INPUT:
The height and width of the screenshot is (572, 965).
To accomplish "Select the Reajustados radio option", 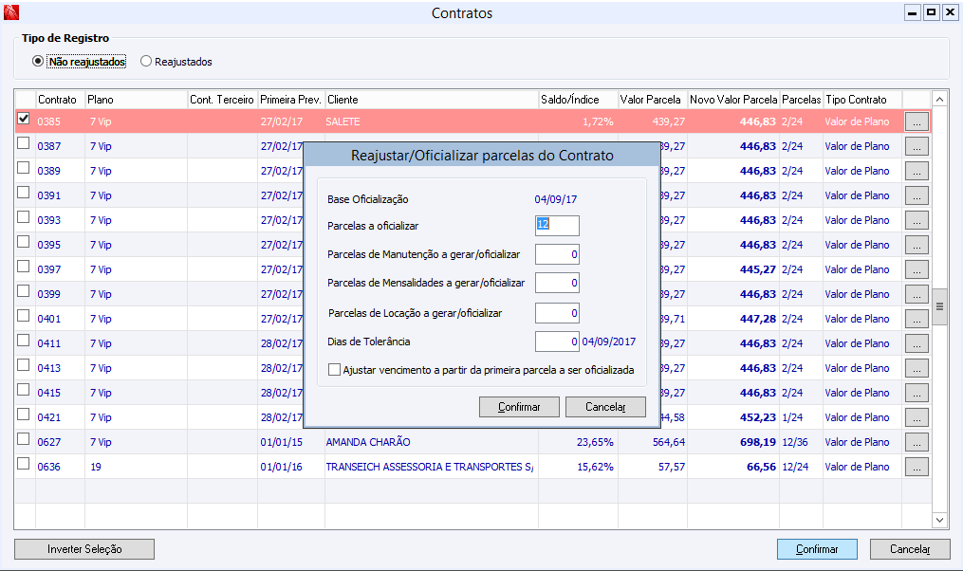I will coord(146,61).
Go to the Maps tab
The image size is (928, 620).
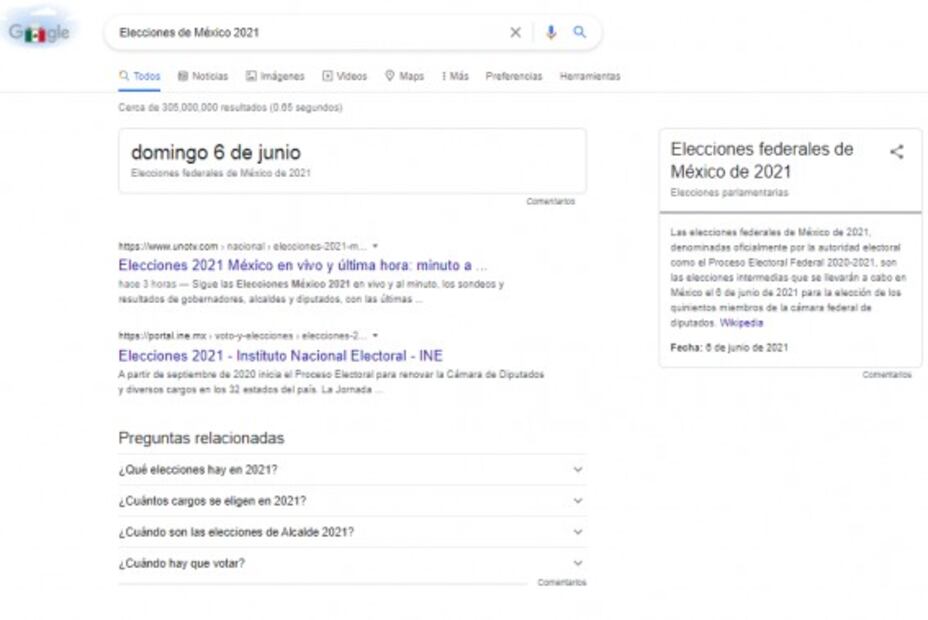click(x=405, y=76)
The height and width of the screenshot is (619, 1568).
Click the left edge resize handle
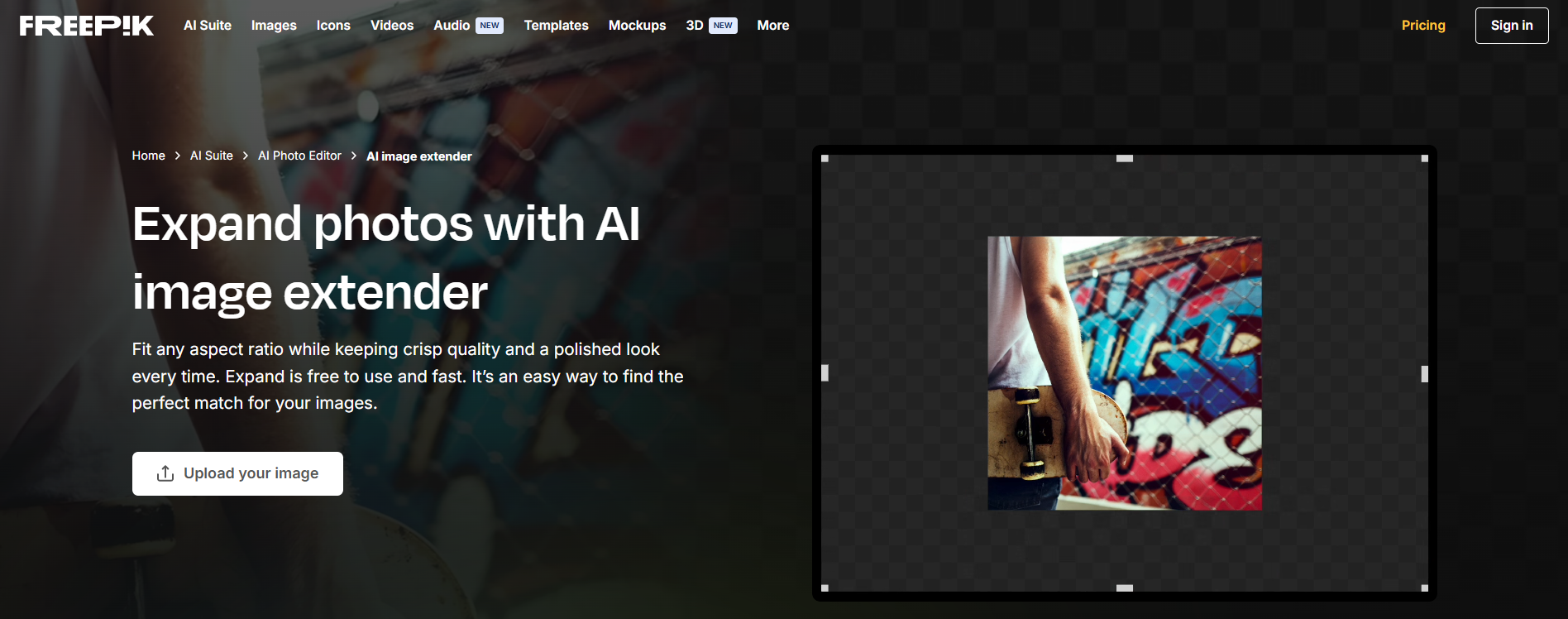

TASK INSTRUCTIONS: From the lines above, copy those that contain the word "height".

RESULT FOR THIS EXERCISE:
The height and width of the screenshot is (572, 965).
The height and width of the screenshot is (619, 1568).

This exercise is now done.